INSTRUCTIONS FOR THE TASK: Would you please set down the data again exactly as given, excluding the pictures?

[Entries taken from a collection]
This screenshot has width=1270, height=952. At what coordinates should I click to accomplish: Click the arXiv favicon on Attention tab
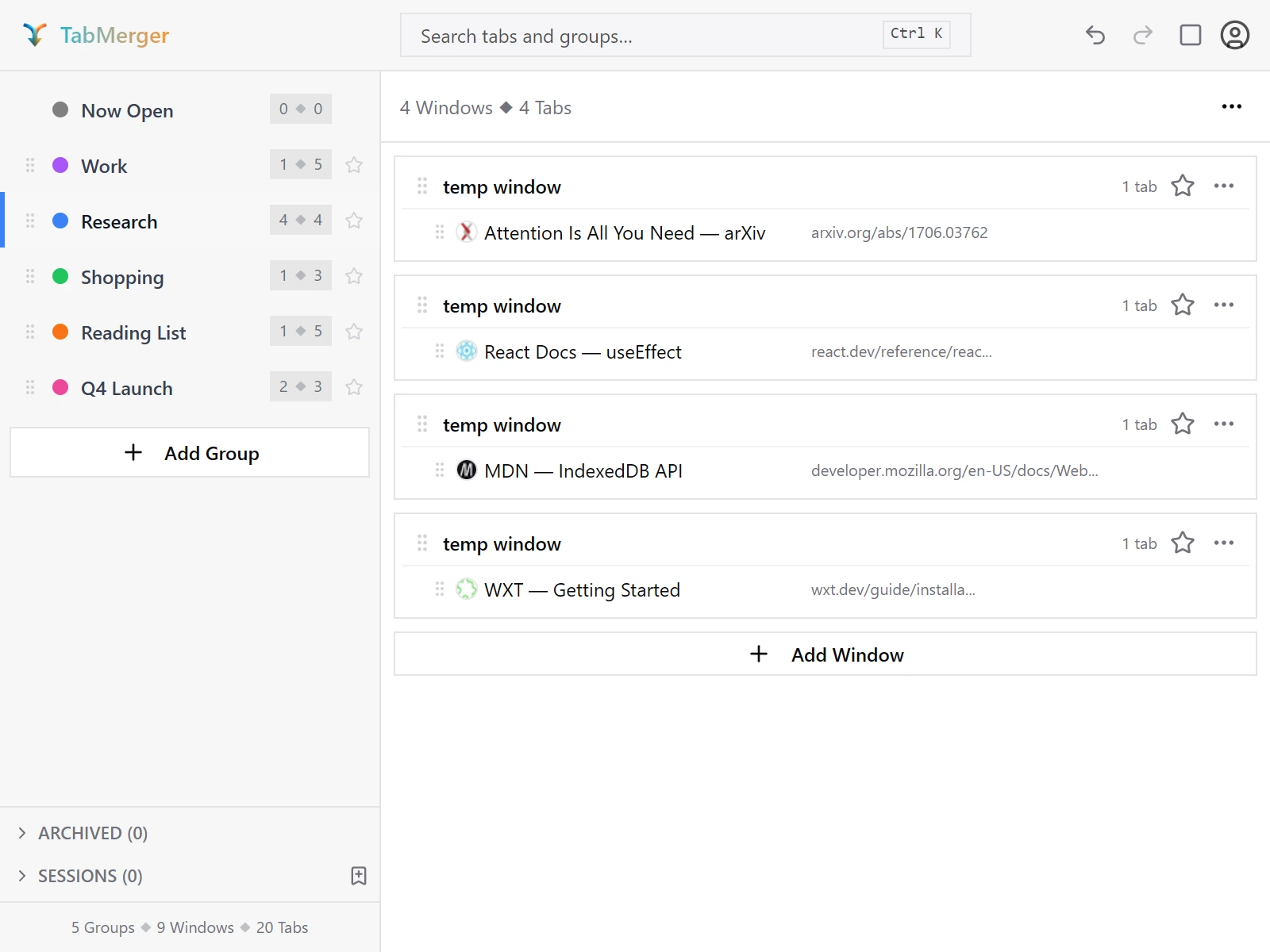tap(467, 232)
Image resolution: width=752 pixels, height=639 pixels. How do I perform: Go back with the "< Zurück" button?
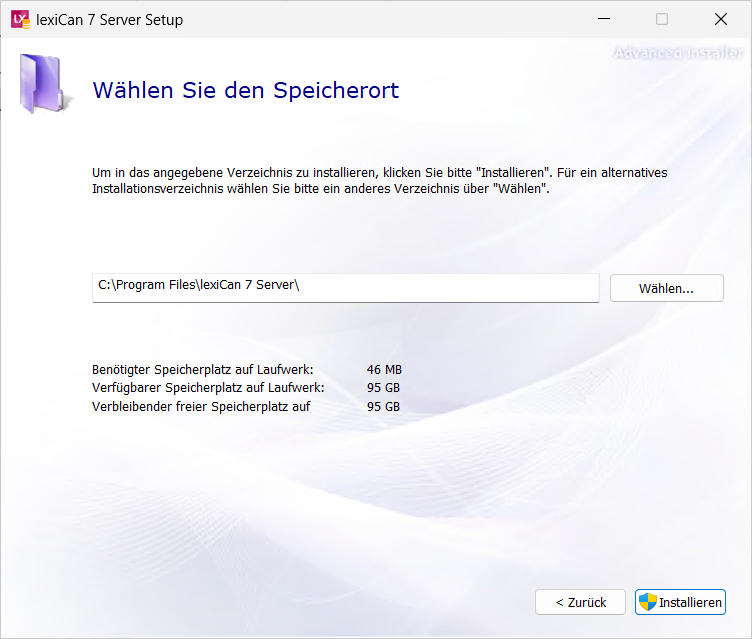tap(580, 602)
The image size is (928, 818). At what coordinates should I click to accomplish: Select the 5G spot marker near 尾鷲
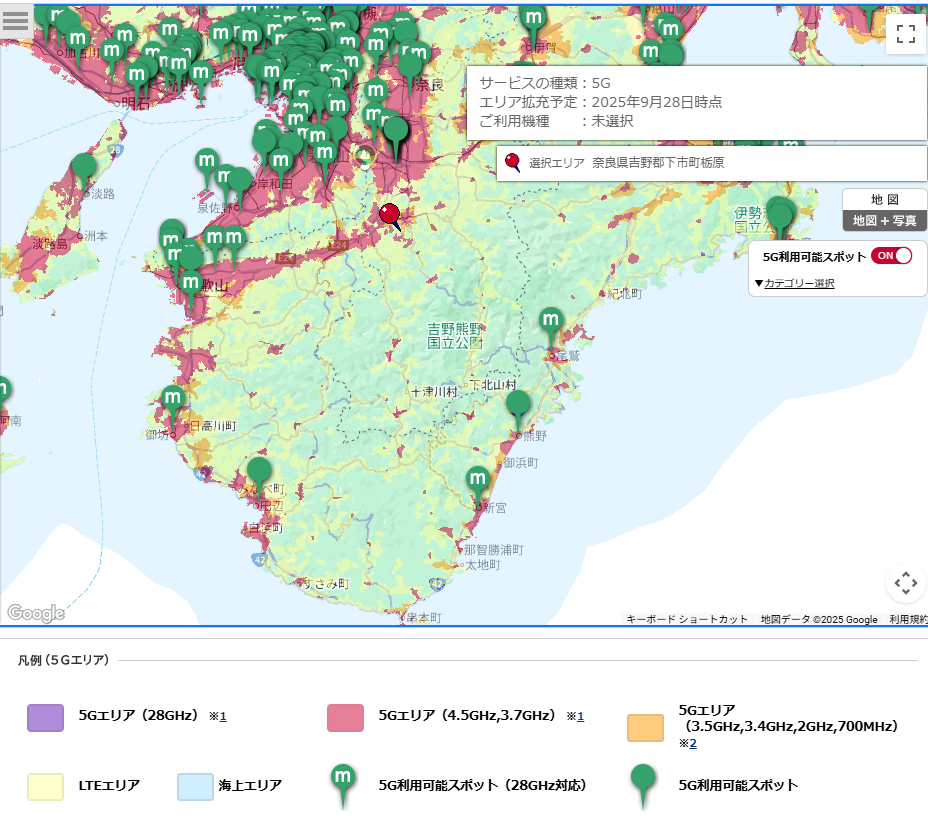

EXERCISE SOLUTION:
This screenshot has width=1270, height=952. At what coordinates should I click to accomplish: Click the arXiv favicon on Attention tab
tap(467, 232)
Image resolution: width=752 pixels, height=639 pixels. How do I perform: Go back with the "< Zurück" button?
tap(580, 602)
The image size is (928, 818). At what coordinates should I click to accomplish: Select the 5G spot marker near 尾鷲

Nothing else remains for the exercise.